-
Kefa masz rację. Wszystko to się sprowadza do stwierdzenia: znajdź zloty środek. nie można całkowicie wyeliminować tej czy innej grupy. Tyle że to wszystko było już napisane wyżej, Ty ujęłaś to jednak w jeden post. I na tym proponuję poprzestać z tematem węglowodanów. Przynajmniej z tematem sporu "eliminować czy nie", bo wygląda na to, ze wszystkie się zgadzamy 
Magpru dobrze, że nic się wielkiego nie stało, a motorzysta niech płaci za głupotę. Amen. Ja też kiedyś miałam stluczkę przez głupotę drugiego kierowcy. Prowadził tata i choć świetnie kieruje, nie uniknął zderzenia. Jak nas rzuciło do przodu, widziałam jak wgina się maska. Bo d**ek wjeżdżał na naszą ulicę z prawej strony i zamiast ustawić się na prawym pasie, wjechał na lewy, tuż przed nas i zaczął hamować. Czasami się zastanawiam, co tacy ludzie myślą.

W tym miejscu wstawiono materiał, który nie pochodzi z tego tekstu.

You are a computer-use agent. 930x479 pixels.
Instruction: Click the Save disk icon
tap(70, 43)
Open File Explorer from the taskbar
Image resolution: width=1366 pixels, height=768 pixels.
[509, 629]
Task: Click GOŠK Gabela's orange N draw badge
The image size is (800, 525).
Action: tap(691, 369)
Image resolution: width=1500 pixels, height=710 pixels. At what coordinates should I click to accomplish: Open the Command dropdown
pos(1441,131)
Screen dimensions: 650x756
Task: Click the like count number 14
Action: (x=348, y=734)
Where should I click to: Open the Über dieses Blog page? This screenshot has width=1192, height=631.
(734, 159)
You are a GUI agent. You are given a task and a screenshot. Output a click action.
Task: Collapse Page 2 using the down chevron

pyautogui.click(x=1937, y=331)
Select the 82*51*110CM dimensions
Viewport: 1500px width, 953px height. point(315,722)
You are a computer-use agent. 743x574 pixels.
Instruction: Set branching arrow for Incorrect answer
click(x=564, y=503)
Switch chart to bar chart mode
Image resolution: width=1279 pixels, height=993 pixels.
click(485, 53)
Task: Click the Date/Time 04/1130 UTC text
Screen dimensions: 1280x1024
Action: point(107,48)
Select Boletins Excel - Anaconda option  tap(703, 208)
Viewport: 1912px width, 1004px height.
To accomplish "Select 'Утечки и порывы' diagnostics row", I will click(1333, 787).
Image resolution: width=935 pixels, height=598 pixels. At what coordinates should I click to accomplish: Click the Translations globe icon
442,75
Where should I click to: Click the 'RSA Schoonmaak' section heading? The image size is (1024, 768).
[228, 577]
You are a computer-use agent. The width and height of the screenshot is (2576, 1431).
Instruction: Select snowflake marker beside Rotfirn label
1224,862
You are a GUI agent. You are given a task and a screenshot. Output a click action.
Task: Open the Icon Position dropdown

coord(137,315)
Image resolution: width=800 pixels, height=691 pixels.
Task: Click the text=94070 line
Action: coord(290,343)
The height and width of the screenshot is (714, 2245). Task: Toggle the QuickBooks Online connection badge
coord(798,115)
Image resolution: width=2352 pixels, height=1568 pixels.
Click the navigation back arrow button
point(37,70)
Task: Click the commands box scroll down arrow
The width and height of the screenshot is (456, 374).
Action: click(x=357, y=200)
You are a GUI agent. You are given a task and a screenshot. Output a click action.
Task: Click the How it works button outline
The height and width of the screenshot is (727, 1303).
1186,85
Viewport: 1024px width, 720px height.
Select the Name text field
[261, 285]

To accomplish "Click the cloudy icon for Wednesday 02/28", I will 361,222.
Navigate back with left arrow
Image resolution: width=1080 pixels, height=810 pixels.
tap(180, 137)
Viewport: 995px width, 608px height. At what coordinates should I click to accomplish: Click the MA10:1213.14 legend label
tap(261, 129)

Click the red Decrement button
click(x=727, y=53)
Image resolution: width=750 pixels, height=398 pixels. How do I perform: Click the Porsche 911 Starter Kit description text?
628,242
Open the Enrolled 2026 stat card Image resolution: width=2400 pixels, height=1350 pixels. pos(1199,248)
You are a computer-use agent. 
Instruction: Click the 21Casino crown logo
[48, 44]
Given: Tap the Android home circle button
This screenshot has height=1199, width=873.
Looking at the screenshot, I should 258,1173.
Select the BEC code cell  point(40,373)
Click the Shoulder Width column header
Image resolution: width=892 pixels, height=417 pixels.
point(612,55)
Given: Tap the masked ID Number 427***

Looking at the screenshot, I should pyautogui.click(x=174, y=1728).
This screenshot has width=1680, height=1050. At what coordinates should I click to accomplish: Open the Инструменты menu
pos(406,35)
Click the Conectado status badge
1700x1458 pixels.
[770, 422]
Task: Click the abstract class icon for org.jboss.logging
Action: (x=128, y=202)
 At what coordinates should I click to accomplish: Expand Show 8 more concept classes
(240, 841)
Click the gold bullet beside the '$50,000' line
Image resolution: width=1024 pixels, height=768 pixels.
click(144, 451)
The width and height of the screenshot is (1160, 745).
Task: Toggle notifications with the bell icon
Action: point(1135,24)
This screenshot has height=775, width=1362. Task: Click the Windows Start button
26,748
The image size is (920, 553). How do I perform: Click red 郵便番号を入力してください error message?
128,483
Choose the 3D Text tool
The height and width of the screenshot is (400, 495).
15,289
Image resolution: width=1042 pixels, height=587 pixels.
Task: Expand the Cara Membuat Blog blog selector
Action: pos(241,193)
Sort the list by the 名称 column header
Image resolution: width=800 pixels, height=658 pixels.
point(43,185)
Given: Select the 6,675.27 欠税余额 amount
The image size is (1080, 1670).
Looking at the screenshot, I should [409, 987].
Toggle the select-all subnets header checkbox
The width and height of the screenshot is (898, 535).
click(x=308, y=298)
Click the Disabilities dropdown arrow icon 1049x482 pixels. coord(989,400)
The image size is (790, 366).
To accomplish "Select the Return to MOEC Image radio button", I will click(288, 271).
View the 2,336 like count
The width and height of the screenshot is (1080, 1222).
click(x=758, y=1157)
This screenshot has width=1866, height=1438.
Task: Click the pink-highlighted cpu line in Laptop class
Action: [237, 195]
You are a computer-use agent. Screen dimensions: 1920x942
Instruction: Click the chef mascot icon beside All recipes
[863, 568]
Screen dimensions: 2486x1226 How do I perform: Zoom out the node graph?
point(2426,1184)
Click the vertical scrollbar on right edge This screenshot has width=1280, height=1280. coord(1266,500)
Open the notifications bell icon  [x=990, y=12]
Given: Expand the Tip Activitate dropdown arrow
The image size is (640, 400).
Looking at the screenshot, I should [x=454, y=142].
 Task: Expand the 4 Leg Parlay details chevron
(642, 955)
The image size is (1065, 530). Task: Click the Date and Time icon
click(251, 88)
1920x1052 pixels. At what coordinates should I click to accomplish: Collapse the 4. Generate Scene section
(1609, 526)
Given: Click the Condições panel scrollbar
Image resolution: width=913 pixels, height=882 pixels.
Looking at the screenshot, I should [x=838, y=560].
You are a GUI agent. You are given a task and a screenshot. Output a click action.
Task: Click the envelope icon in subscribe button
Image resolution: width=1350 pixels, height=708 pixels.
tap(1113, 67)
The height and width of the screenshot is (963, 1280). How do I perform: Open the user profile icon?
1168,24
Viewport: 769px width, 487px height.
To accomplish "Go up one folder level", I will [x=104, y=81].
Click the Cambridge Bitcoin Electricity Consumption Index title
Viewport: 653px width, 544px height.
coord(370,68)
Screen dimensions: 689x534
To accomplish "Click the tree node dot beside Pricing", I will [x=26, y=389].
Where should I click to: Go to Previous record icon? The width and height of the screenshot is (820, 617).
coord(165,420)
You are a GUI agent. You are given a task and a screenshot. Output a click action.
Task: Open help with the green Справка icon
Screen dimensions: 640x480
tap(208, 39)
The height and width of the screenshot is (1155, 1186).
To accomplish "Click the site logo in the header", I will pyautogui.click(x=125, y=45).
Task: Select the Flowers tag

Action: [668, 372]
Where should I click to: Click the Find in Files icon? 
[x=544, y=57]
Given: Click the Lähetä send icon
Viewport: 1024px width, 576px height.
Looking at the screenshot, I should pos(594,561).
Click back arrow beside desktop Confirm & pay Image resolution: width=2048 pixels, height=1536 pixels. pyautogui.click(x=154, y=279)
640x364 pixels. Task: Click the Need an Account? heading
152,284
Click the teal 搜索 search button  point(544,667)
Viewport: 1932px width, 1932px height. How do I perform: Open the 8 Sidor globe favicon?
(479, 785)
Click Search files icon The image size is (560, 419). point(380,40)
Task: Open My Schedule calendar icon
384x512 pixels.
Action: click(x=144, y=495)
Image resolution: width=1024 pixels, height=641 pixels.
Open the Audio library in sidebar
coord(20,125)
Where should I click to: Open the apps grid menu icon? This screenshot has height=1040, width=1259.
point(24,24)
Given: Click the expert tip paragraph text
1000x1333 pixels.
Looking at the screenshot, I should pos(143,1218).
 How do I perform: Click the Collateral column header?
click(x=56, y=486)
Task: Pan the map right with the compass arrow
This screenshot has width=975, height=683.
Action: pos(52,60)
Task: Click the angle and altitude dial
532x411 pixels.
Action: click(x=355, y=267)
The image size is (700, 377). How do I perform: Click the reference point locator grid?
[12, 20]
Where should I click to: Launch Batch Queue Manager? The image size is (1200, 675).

Gratuluję kilograma! Ja dziś dzielnie dietkowałam: pochwalę się, a co!
pozdrowienia!
-
Przepraszam, że prawdopodobnie bez sensu wpisuję tu ten post.Po prostu bardzo podoba mi sie tytuł wątku, jest bardzo bliski moim marzeniom o mnie w innym wydaniu.
Nie potrafię sie poruszać na tym forum. Zupełnie nie mam pojęcia gdzie ten post się przyczepi, ale muszę jakoś zacząć i zobaczyć co z tego wyjdzie. Jak wyjdzie coś rozsądnego to wejdę oficjalnie.
-
Gratuluje Magpru!!!!
Dobrze,że chociaż Tobie dietkowanie idzie świetnie
bo u mnie to już lepirj nie mówić....
A co do wypadku....nigdy przenigdy nie wsiadłabym na motor,dla mnie motocykliści to dawcy organów,szaleńcy i w dodatku zagrożenie dla ruchu
i po takich postach to chyba nie zmienię zdania.
A jak tak dobrze Ci ta dietka będzie szła(czego oczywiście życzę najgoręcej
)to niedługo mnie przegonisz
hmmm może taka mała rywalizacja dobrze mi zrobi
Pozdrawiam i oby tych przygód(tych nieprzyjemnych)było jak najmniej,a tych wspaniałych jak najwięcej
P.S.Dzięki,że wpadłaś.Troche osamotniona sie czuję na tym moim polu walki,brakuje jakos motywacji...itd.,itp.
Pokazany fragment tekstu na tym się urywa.